Nimotuzumab and Cetuximab Upregulate Expression of PD-L1 on DC

Since IFNγ is known to be the main inducer of PD-L1 on tumor cells (Mandai et al., 2016) and high amount of IFNγ is released in cetuximab-activated NK cell-treated DC supernatants, we wanted to know if these activated DCs also express inhibitory molecules such as PD-L1. As shown in Figure and Supplementary Figure 3, the NK: DC: HNSCC cells co-cultured in the presence of nimotuzumab induced the upregulation of PD-L1 molecule on DCs but was significantly lower as compared with that of cetuximab-treated cells. In contrast, panitumumab did not induce significant PD-L1 upregulation as compared with the baseline (NK: DC: HNSCC tumor cells without mAbs).

Nimotuzumab Enhances EGFR-Specific CD8+ T Cells in an NK-DC Co-culture System

Based on the findings that nimotuzumab was able to induce a cross-talk between DC and NK in the presence of tumor cells, we studied whether these DC cross-presented TAs to specific CD8+ T cells.
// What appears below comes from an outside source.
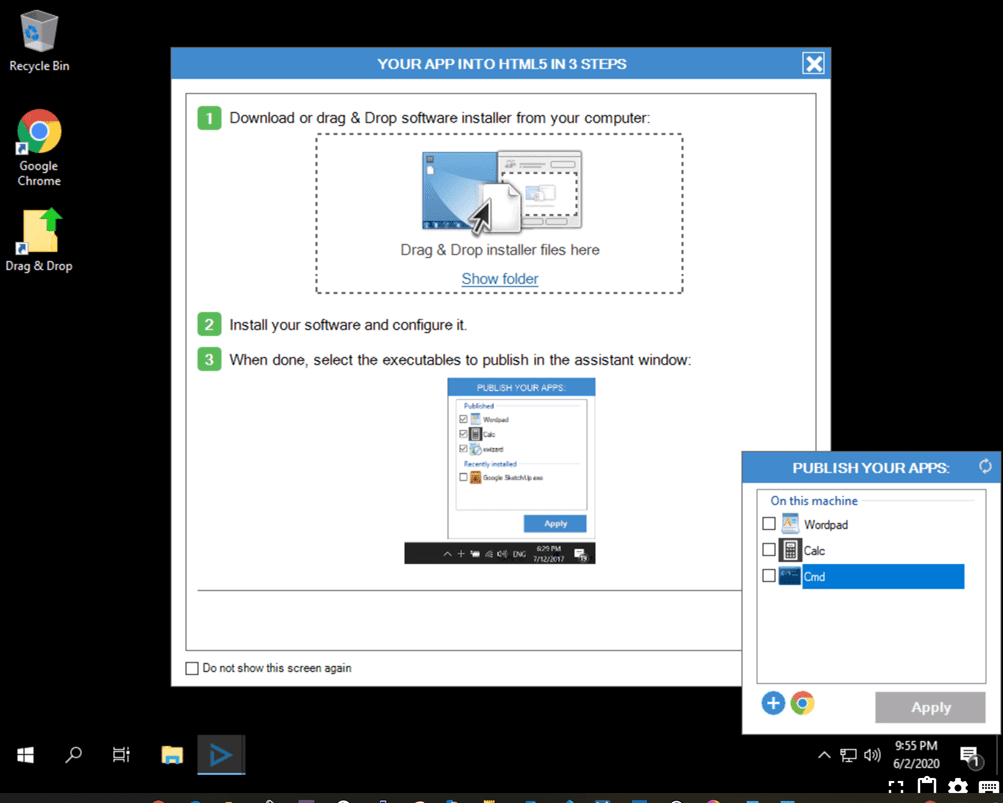Open the Recycle Bin

tap(38, 30)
To assess the in vitro cross-priming of T cells by nimotuzumab treatment, we used DCs matured by NK cells that were incubated with nimotuzumab-treated PCI-15B tumor cells. Afterward, the cross-priming of EGFR-specific CTL was measured by flow cytometry using EGFR tetramer. Higher frequency of EGFR-specific CD8+ T cells was found in the case of DC matured with nimotuzumab-activated NK cells and HNSCC cells in comparison with the addition of panitumumab or medium alone. Similar results to nimotuzumab was seen when cetuximab was used as positive control (Figures ).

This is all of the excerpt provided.